DATASET:

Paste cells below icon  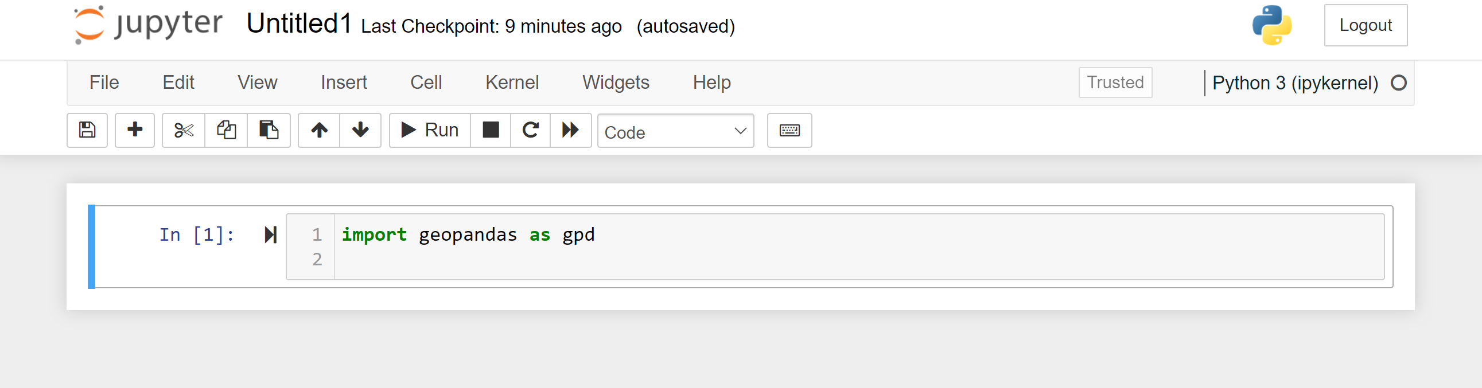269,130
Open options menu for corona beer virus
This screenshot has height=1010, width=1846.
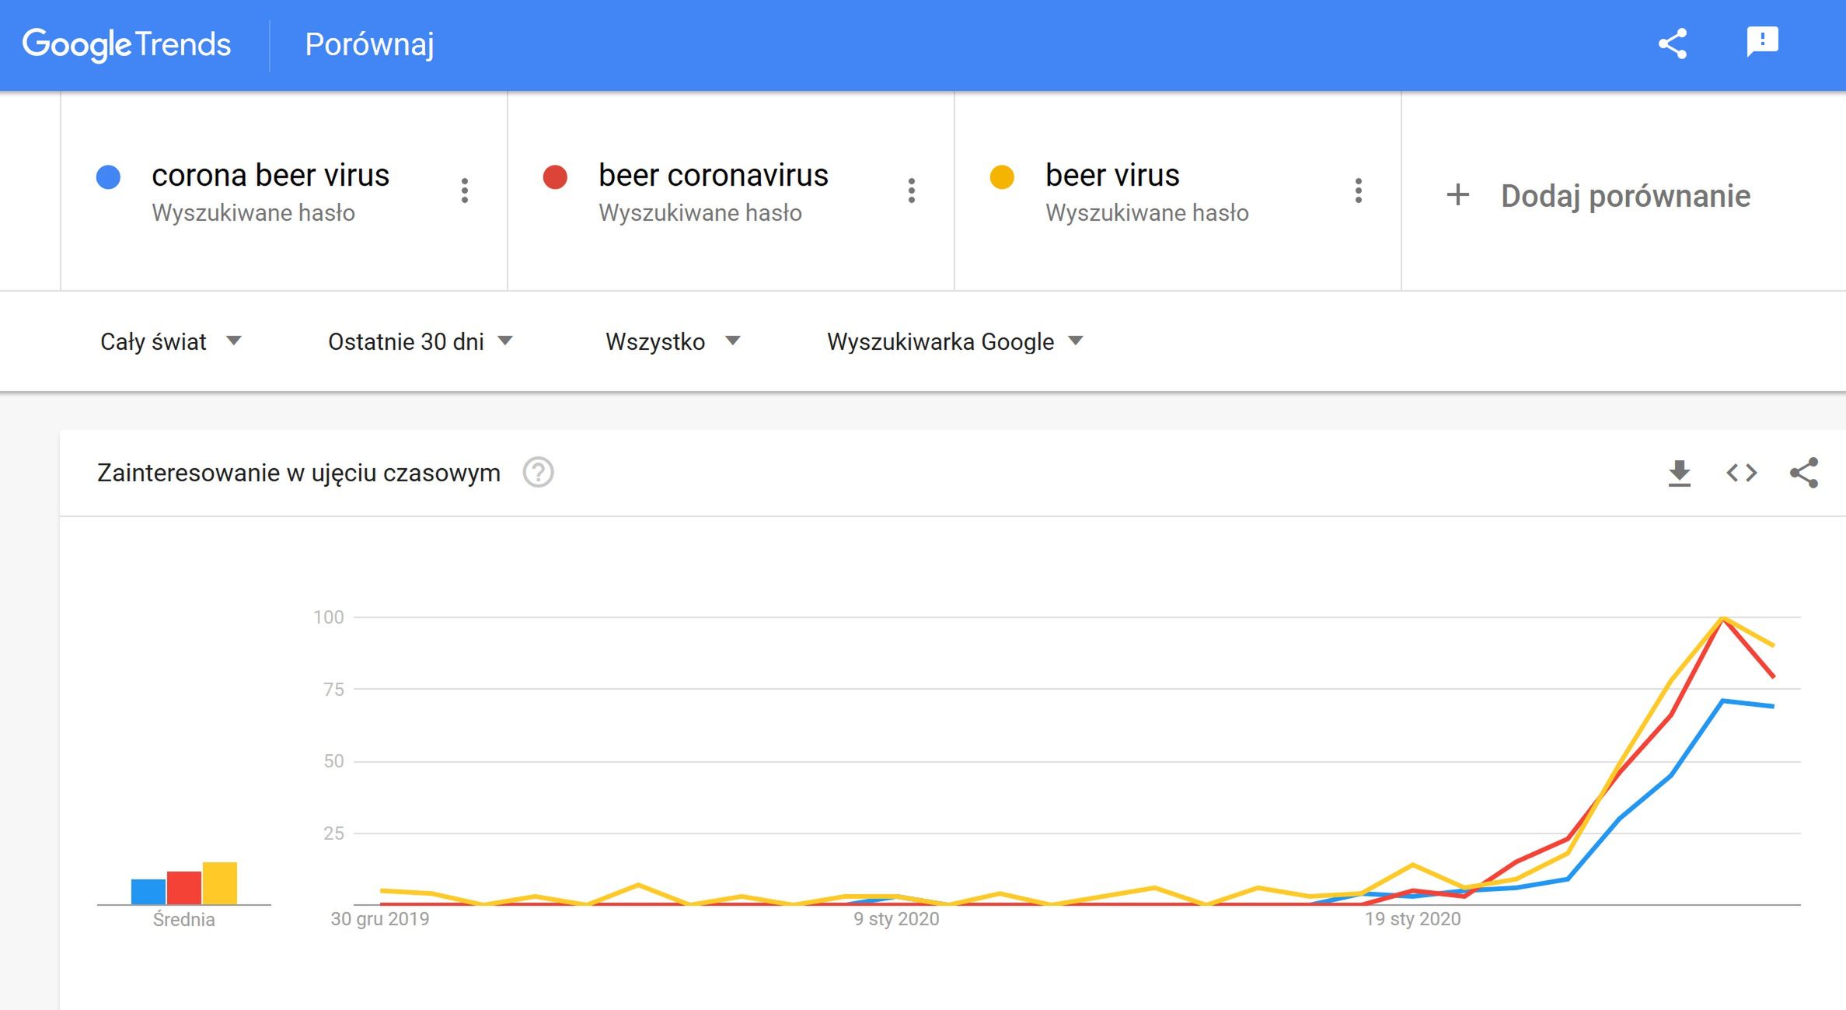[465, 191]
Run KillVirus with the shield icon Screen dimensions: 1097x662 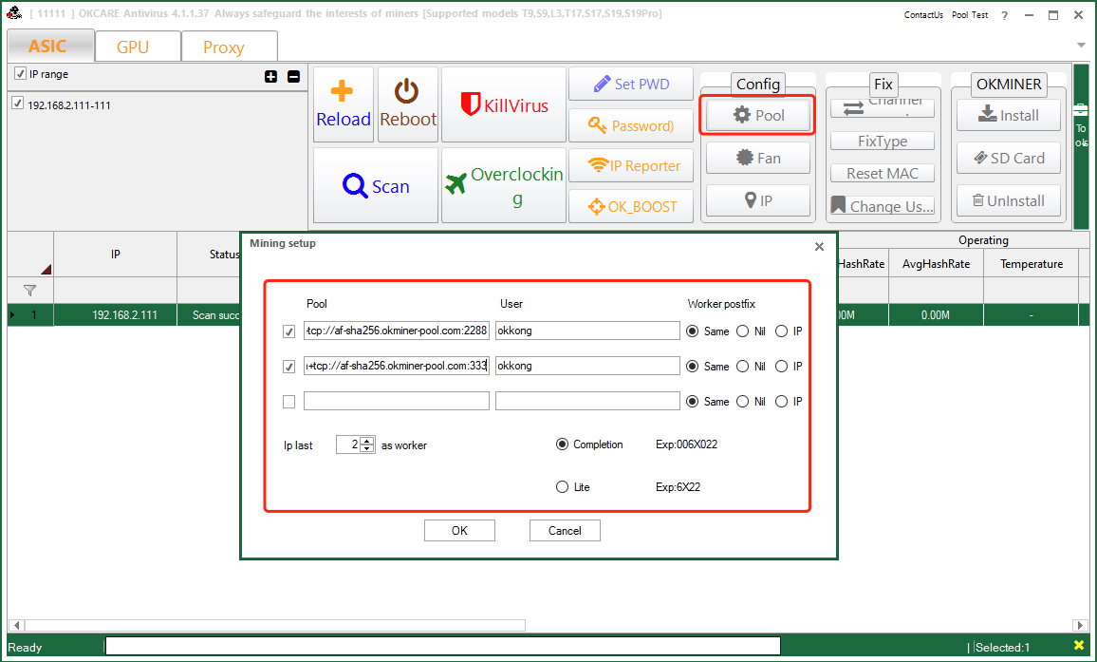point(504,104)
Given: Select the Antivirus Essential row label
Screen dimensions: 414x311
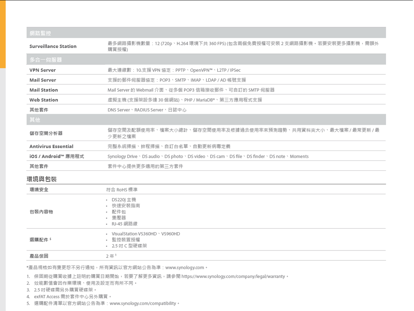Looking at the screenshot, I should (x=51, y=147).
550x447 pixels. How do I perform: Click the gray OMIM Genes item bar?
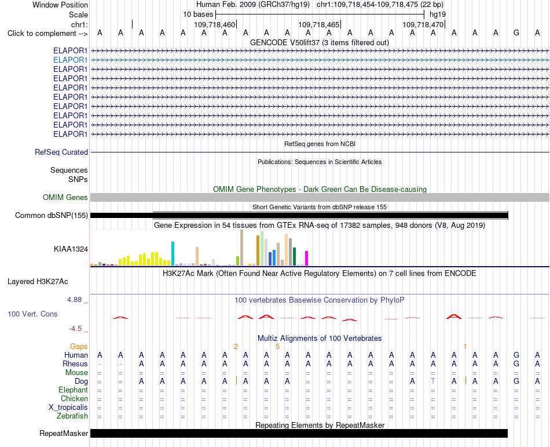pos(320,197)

AIM OF THE EXERCISE:
Once the line holding "Screen dimensions: 414x311" is found, copy it and each later line exactly through the end of the data, leaving out the pictures.

SOLUTION BELOW:
Screen dimensions: 414x311
Looking at the screenshot, I should (x=51, y=147).
550x447 pixels. How do I perform: Click the gray OMIM Genes item bar?
pos(320,197)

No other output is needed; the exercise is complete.